→ **WHAT YOU SHOULD DO**: Where the word "computer" occurs in a line of the data, return the whole line.

##### THE RECORDS #####

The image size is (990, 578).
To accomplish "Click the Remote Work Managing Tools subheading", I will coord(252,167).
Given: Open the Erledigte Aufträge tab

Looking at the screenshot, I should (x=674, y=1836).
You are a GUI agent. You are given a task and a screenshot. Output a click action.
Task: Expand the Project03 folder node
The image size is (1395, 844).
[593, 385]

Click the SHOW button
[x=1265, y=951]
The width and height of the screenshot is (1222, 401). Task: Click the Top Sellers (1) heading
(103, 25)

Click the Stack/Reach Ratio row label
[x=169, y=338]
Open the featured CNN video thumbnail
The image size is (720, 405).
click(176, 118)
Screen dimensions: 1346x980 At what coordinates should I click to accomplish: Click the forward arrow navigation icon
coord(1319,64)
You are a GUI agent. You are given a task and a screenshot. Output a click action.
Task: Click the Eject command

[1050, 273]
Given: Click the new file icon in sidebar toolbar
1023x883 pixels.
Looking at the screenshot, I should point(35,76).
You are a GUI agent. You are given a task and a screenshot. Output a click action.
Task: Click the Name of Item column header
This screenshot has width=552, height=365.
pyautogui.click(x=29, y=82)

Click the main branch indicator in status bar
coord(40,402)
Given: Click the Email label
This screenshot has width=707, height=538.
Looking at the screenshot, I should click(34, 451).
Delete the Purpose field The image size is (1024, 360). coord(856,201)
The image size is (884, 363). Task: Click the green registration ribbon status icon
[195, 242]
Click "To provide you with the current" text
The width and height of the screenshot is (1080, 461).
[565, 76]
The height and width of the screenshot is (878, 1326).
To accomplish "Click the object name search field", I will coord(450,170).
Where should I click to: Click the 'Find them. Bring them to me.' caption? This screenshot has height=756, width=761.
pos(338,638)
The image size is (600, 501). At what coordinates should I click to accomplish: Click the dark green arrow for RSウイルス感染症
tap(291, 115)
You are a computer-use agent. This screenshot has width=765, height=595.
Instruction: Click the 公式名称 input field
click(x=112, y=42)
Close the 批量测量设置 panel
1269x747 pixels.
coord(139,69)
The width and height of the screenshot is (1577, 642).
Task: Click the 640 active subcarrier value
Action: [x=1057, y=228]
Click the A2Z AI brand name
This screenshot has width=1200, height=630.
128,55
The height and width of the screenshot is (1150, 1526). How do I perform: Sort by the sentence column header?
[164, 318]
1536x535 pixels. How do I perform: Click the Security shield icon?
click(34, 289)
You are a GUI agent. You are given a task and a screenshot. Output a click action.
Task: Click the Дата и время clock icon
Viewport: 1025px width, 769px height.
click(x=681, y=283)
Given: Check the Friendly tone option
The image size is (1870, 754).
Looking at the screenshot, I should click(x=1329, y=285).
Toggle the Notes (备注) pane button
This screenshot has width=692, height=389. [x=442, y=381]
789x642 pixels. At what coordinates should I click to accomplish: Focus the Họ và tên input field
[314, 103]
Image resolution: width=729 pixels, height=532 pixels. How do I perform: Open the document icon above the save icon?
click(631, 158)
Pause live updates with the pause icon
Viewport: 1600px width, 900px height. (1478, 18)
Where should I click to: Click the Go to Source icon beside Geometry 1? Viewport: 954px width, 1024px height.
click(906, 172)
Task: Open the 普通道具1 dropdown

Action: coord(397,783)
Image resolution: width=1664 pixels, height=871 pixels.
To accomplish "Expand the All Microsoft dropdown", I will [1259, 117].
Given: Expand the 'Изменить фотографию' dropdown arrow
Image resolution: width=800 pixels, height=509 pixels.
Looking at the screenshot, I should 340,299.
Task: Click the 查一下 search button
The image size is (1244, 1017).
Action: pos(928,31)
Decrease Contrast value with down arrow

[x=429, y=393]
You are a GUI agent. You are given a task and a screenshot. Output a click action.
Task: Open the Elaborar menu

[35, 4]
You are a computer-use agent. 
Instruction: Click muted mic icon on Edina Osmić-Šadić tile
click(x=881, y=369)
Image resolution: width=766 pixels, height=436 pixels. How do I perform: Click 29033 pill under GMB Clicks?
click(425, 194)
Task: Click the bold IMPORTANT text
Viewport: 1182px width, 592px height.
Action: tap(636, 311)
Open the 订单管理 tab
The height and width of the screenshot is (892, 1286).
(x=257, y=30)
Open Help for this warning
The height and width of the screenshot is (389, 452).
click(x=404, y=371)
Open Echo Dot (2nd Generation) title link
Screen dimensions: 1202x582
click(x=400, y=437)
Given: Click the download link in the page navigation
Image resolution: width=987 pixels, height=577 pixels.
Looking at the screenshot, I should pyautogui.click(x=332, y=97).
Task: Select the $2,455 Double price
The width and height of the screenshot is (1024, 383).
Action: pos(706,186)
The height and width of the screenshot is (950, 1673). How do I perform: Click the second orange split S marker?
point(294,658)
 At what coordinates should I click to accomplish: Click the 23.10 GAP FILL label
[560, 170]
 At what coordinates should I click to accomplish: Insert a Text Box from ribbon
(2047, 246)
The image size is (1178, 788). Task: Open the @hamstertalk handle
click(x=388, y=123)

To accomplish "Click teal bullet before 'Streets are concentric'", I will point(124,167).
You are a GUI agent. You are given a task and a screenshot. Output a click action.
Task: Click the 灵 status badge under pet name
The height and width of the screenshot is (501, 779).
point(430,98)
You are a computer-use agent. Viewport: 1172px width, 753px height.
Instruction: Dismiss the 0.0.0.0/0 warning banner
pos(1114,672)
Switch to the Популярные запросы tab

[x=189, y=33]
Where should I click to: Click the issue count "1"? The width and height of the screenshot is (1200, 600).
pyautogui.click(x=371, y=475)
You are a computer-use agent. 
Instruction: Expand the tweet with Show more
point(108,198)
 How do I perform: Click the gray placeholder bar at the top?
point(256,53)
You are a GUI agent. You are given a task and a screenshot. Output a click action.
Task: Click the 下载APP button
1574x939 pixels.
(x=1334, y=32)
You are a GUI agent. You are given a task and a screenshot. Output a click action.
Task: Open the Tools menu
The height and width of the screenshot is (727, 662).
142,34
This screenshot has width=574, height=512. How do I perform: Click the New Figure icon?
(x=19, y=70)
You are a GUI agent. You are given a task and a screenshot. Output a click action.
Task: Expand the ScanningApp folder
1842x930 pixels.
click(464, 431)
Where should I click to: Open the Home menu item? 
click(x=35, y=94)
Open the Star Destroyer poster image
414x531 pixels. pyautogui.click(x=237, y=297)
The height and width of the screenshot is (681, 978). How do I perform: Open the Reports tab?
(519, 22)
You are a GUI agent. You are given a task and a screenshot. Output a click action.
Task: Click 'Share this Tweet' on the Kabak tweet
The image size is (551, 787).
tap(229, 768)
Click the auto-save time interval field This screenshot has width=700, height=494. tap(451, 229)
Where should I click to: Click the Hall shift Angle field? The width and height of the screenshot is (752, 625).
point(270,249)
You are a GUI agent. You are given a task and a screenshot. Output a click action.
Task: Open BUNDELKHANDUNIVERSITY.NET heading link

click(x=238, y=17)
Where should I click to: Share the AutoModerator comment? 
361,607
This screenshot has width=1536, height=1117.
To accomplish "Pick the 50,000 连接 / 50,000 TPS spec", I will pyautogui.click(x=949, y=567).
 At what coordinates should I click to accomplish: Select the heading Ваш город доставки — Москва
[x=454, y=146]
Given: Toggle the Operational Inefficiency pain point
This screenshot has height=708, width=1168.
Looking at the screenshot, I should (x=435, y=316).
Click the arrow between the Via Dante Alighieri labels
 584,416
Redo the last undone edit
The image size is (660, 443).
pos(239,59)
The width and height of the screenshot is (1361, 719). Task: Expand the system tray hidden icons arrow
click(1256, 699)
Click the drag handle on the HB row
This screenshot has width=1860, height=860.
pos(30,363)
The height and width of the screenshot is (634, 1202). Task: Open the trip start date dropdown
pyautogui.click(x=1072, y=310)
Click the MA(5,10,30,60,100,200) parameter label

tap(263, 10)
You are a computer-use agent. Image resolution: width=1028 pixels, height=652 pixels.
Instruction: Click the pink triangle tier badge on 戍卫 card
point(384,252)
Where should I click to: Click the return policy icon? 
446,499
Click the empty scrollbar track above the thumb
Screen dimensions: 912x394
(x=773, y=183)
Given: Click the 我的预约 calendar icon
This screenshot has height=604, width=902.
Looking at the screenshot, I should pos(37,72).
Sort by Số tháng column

#####

→ **THE ANSWER**:
You are a computer-use agent. This screenshot has width=765, height=595.
You are a computer-use agent. 
You are a computer-use agent. Viewport: 1172px width, 753px height.
You are a computer-use agent. 
You are a computer-use agent. Image resolution: width=1028 pixels, height=652 pixels.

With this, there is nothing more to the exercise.